Well, it could. I've always suspected it was true. Because some of my artists friends are wizs at golf (miniature, that is). It's pretty much official and I'll tell you how I know...

But first - drawing from life is the most challenging, rewarding and mesmerizing artistic endeavor imaginable. However, in my experience its not always easy to find cooperative naked people. 
What's an artist to do?

One helpful (and safer!) solution is to go to the Met, or any great museum with classical sculptures, and work from marble or bronze versions of the human form. The bonus is observing the sculptor's skill in rendering subtle expression and the suppleness of skin in stone!!!!

drawing after Daniel Chester's sculpture, "Memory" Met Museum of Art, NY
Sometimes I like to get up close and personal (well, non-personal - they're sculptures) and focus on folds and details of drapery. Love the folds! The center image below was especially challenging! It features the gorgeous gathers of a Grecian garment! (say that 3x fast)

drawings after portions of various sculptures at the Metropolitan Museum  ©2008 Dorothy Lorenze
Following the twists and turns and ins and outs, as the fabric gathers and folds and changes direction is like negotiating a labyrinth!

So that brings me back to sports. Both art and athletics involve checking direction, measuring distances and hand-eye coordination. And here's the story that makes it official.

In college, non-art majors occasionally decide that drawing nude models is not a bad way to get some humanities credits. But it's pretty difficult if you haven't done much drawing. There was a student once who happened to be more athlete than artiste. In fact he was a star of the basketball team. But he was also working diligently in our life drawing class.

After a few weeks in the studio his drawing was getting better and the instructor looked over his shoulder and asked. "How's basketball going?" He was surprised by the question and answered, "Actually, really, really well!" So the drawing teacher said, "I'm not surprised. You're beginning to see better."

That was it. I'd never made the connection with sports before but drawing is basically about observing and measuring. It carries over to sports... hence the amazing ability of artists to totally crush the competition at miniature golf. It's legendary.

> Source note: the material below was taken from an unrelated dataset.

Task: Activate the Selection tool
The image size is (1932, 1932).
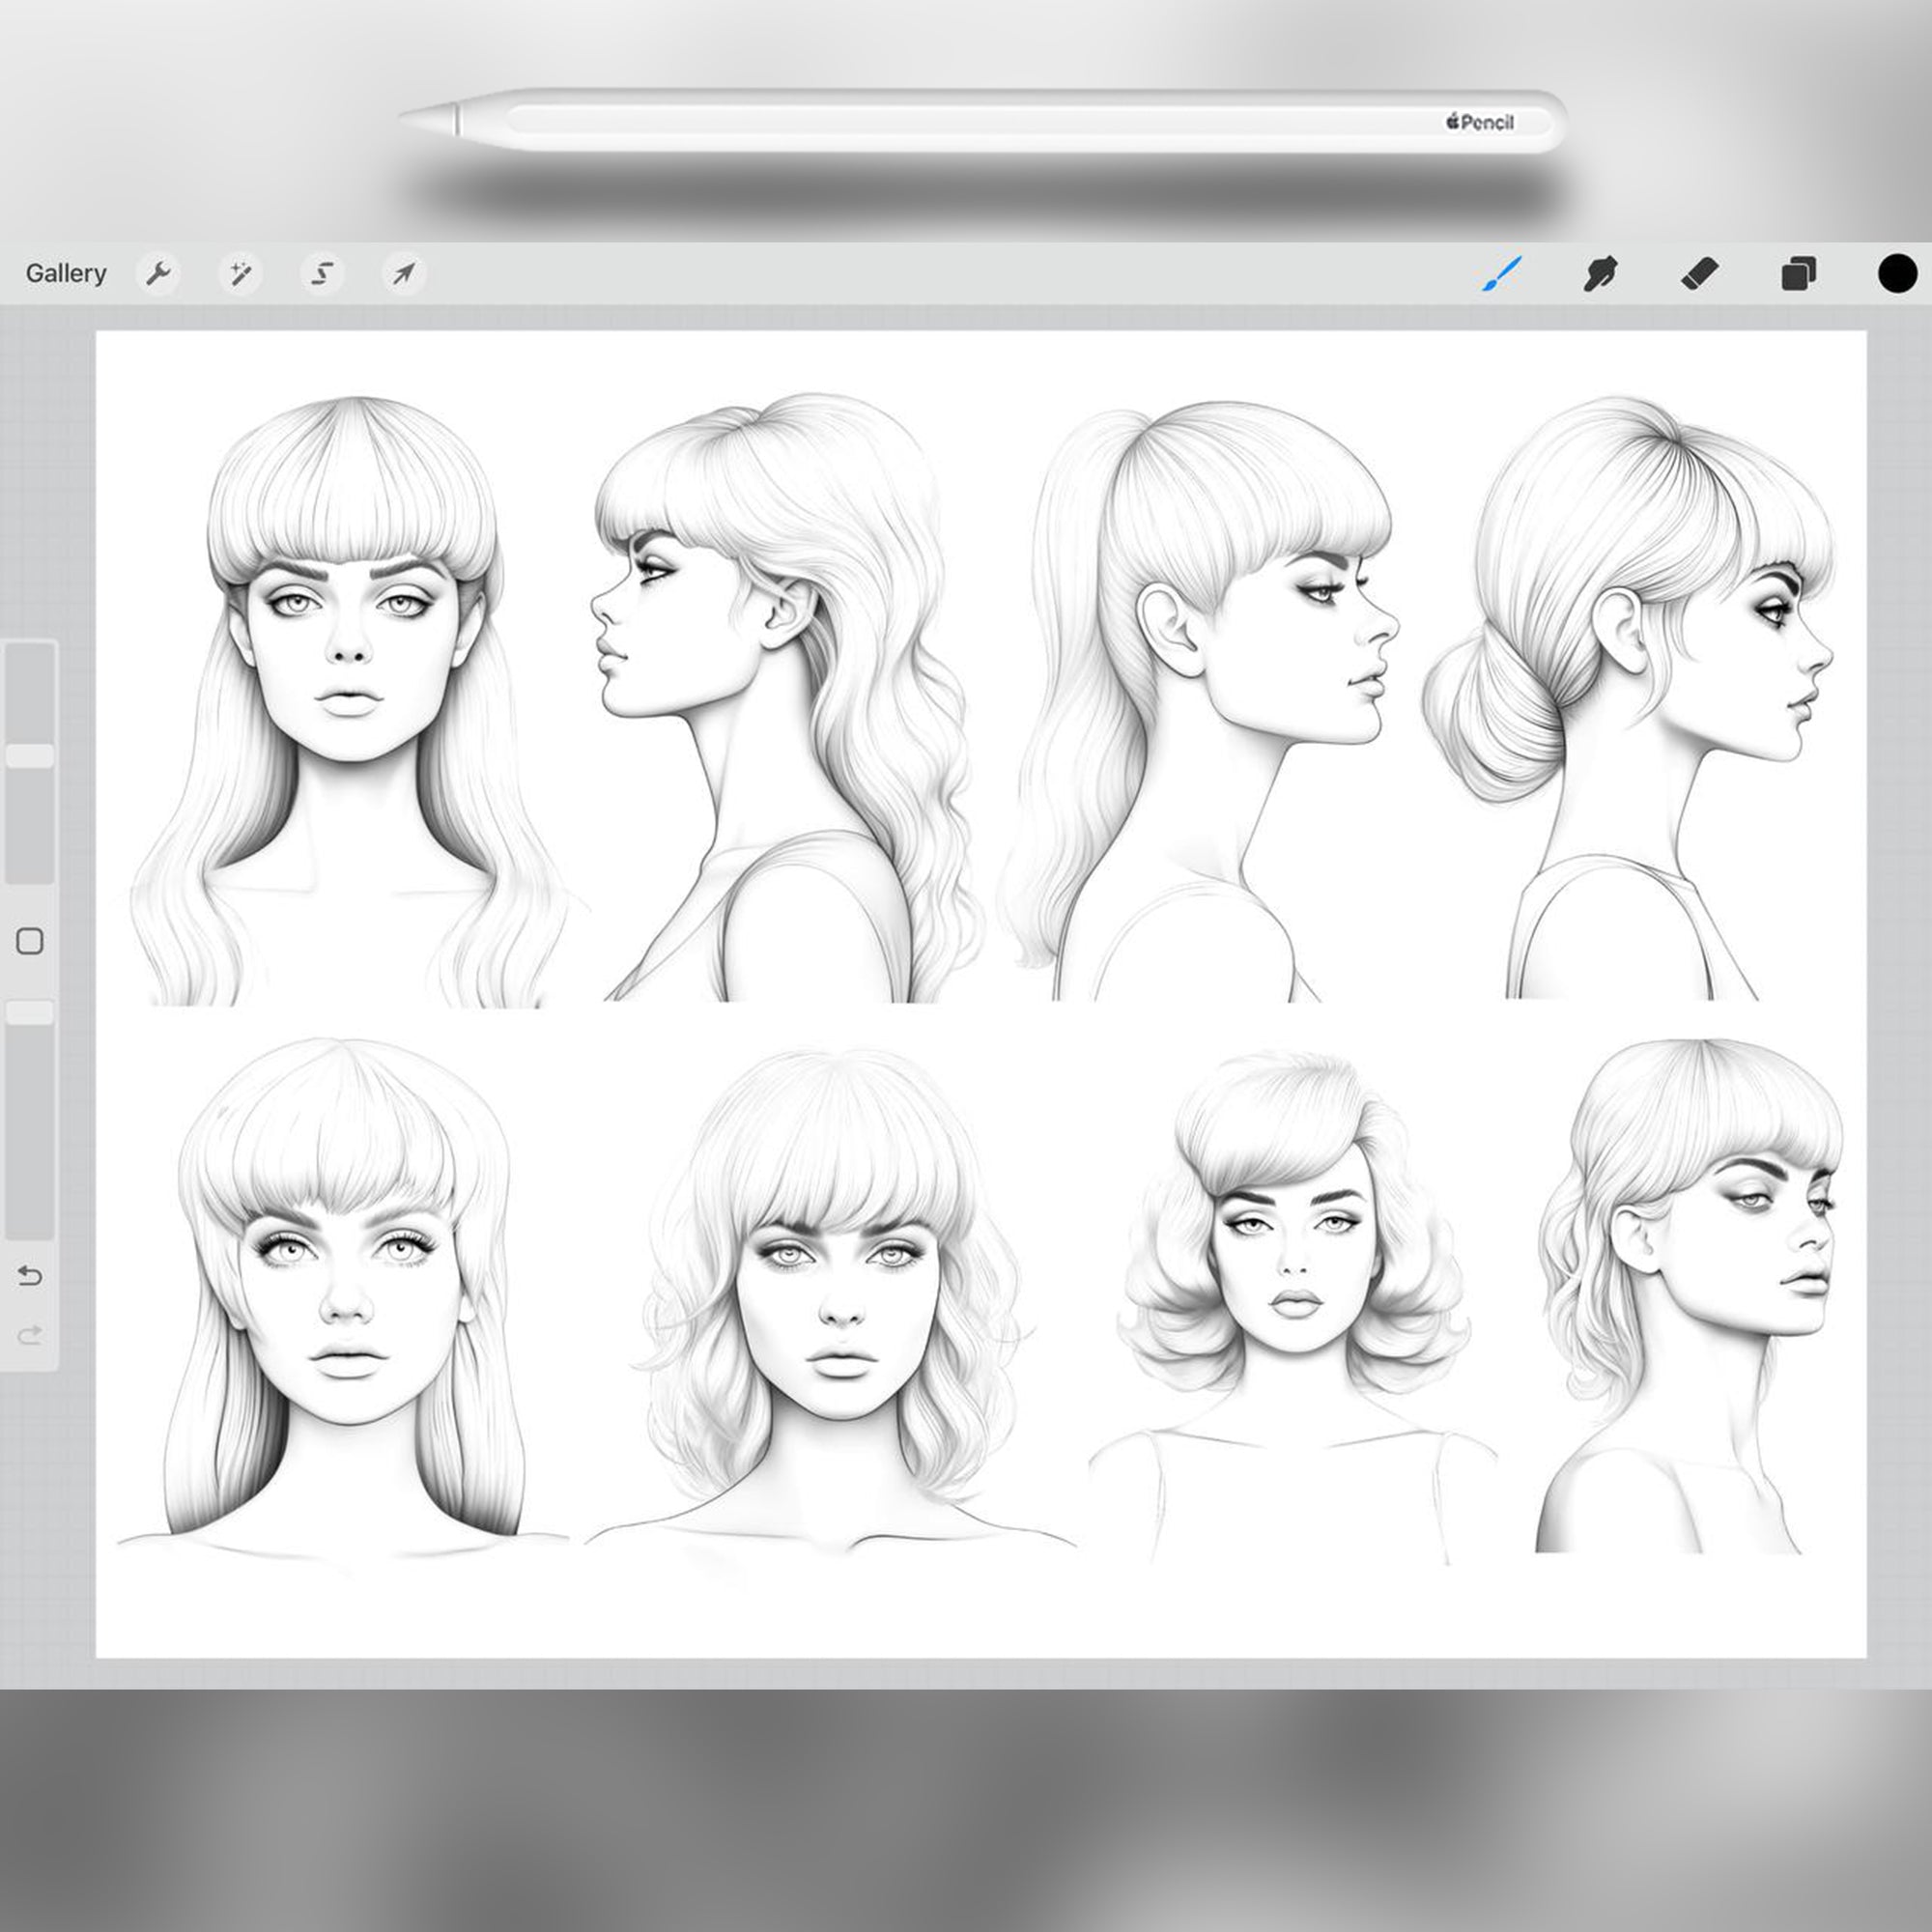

So if you need to improve your golf game, (and from what I hear, who doesn't) get thee to a drawing class! If you can find one with live models, au naturale,... well that's just an awesome bonus!

You don't have to go back to college to take a class. Check out "meet-ups" online to find a life drawing group that meets in your area. The group leader hires the model and artists register and pay a nominal fee to attend. It's a wonderful way to hone your skills for fine art.

If it helps your golf game, all the better.